(Source records)

__________________________________________________

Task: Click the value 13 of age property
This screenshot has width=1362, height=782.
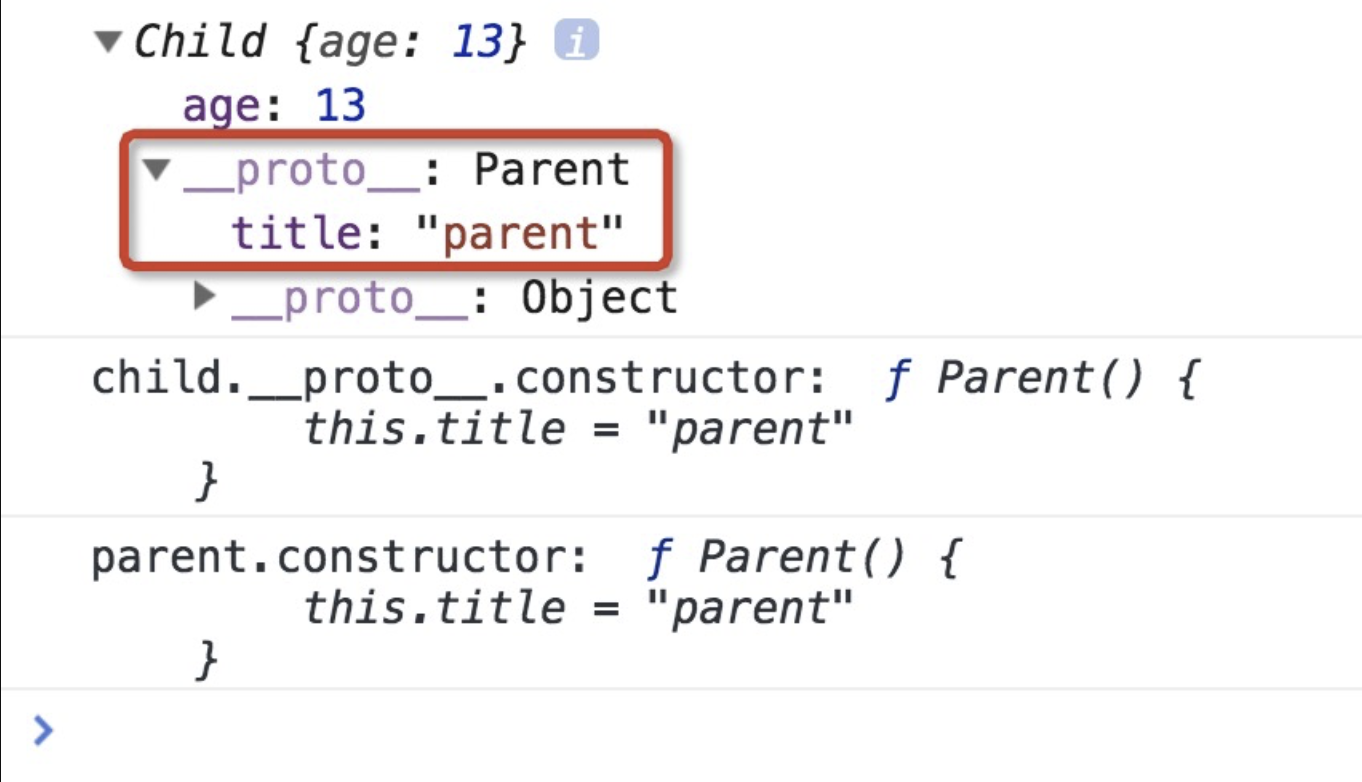Action: [x=340, y=105]

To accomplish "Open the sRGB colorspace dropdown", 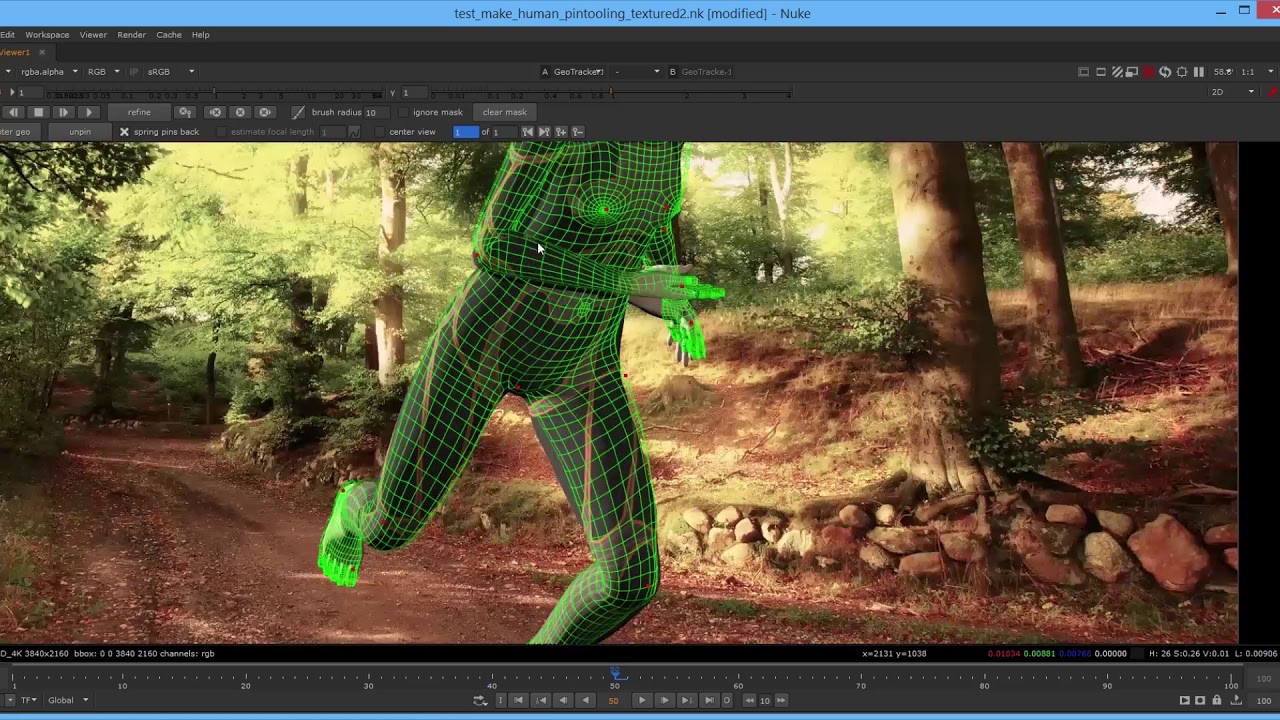I will click(x=171, y=72).
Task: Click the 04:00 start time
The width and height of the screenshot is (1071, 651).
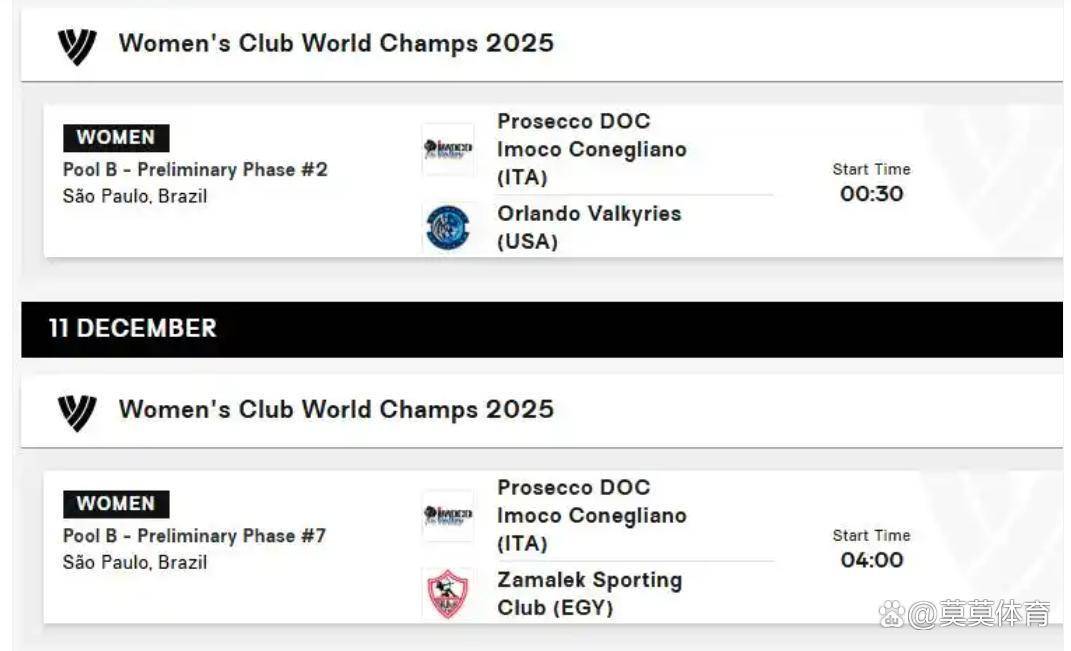Action: 871,560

__________________________________________________

▶ _AIM OF THE EXERCISE_:
Leave out all pictures and retype precisely the lines that run from the line containing "The width and" to the last line of the records.

▶ _ANSWER AREA_:
The width and height of the screenshot is (1071, 651).
Action: 871,560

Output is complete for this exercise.